→ **Exercise objective**
Reproduce the passage on Rule 430B word for word, from "The instant motion, however, focuses" up to and including "at § 230.430B(f)(4).".

→ **Passage to read**
:::::

Because Rule 430B “deems newly disclosed information to be included in the registration statement, plaintiffs may base claims under § 11 of the '33 Act on a supplemental prospectus’s material misstatements or omissions.” New Jersey Carpenters Health Fund v. Royal Bank of Scotland Group, PLC, 709 F.3d 109, 114 n. 2 (2d Cir.2013). Indeed, in its release accompanying Rule 430B, the SEC explained that “[a]s a result of Rule 430B ... prospectus supplements required to be filed under Rule 424 ... will, in all cases, be deemed to be part of and included in registration statements for purposes of Securities Act Section 11.” Securities Offering Reform, SEC Release Nos. 33-8591, 34-52056, IC-26993, 70 Fed.Reg. 44722, 44773 (Aug. 3, 2005) (“SEC Rel. 8591”).
The instant motion, however, focuses on a wrinkle in this regime. Rule 430B drew a distinction between different categories of potential Section 11 defendants in determining whether the filing of a prospectus supplement triggers a new “effective date.” Under Rule 430B(f)(2), the date the prospectus supplement is first used (or the date the securities to which it relates are first sold) becomes the new “effective date” of the registration statement for purposes of Section 11 liability “of the issuer and any underwriter at the time only.” Id. at § 230.430B(f)(2) (emphasis added). As to directors, “the date a form of prospectus is deemed part of and included in the registration statement ... shall not be an effective date established pursuant to paragraph (f)(2) of the section.” Id. at § 230.430B(f)(4).

:::::

→ **Source data**
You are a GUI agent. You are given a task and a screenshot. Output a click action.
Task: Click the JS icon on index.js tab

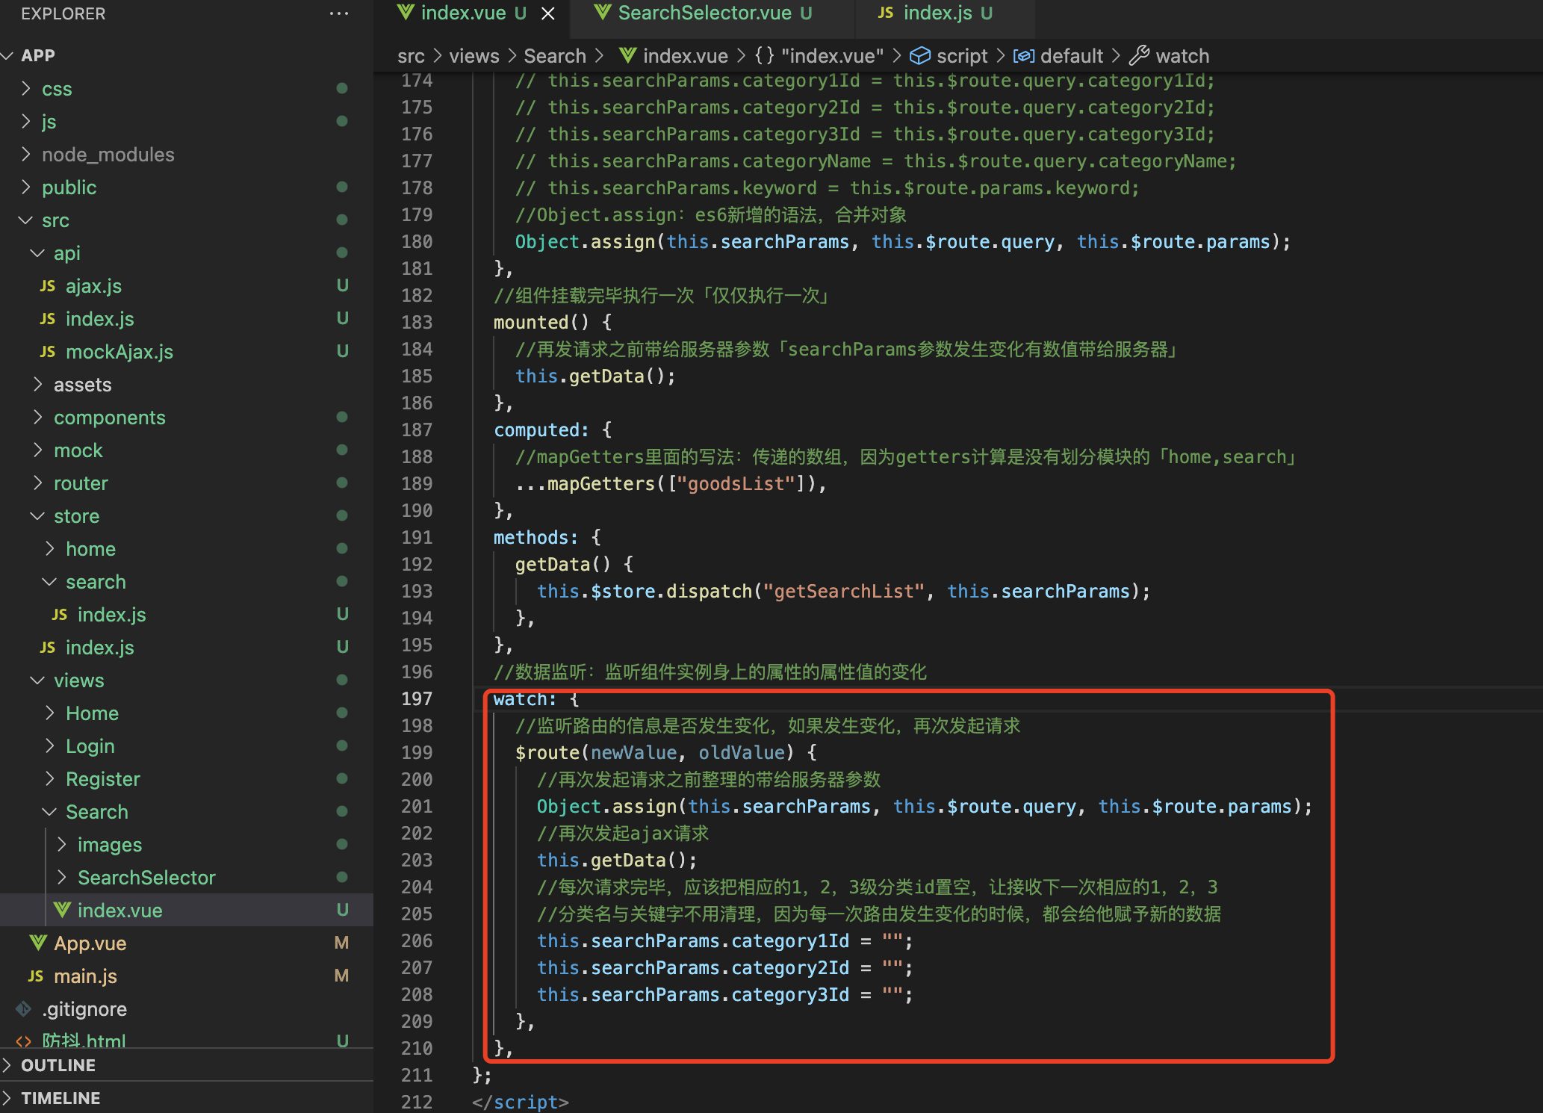coord(885,13)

:::::

→ **Written reply**
The instant motion, however, focuses on a wrinkle in this regime. Rule 430B drew a distinction between different categories of potential Section 11 defendants in determining whether the filing of a prospectus supplement triggers a new “effective date.” Under Rule 430B(f)(2), the date the prospectus supplement is first used (or the date the securities to which it relates are first sold) becomes the new “effective date” of the registration statement for purposes of Section 11 liability “of the issuer and any underwriter at the time only.” Id. at § 230.430B(f)(2) (emphasis added). As to directors, “the date a form of prospectus is deemed part of and included in the registration statement ... shall not be an effective date established pursuant to paragraph (f)(2) of the section.” Id. at § 230.430B(f)(4).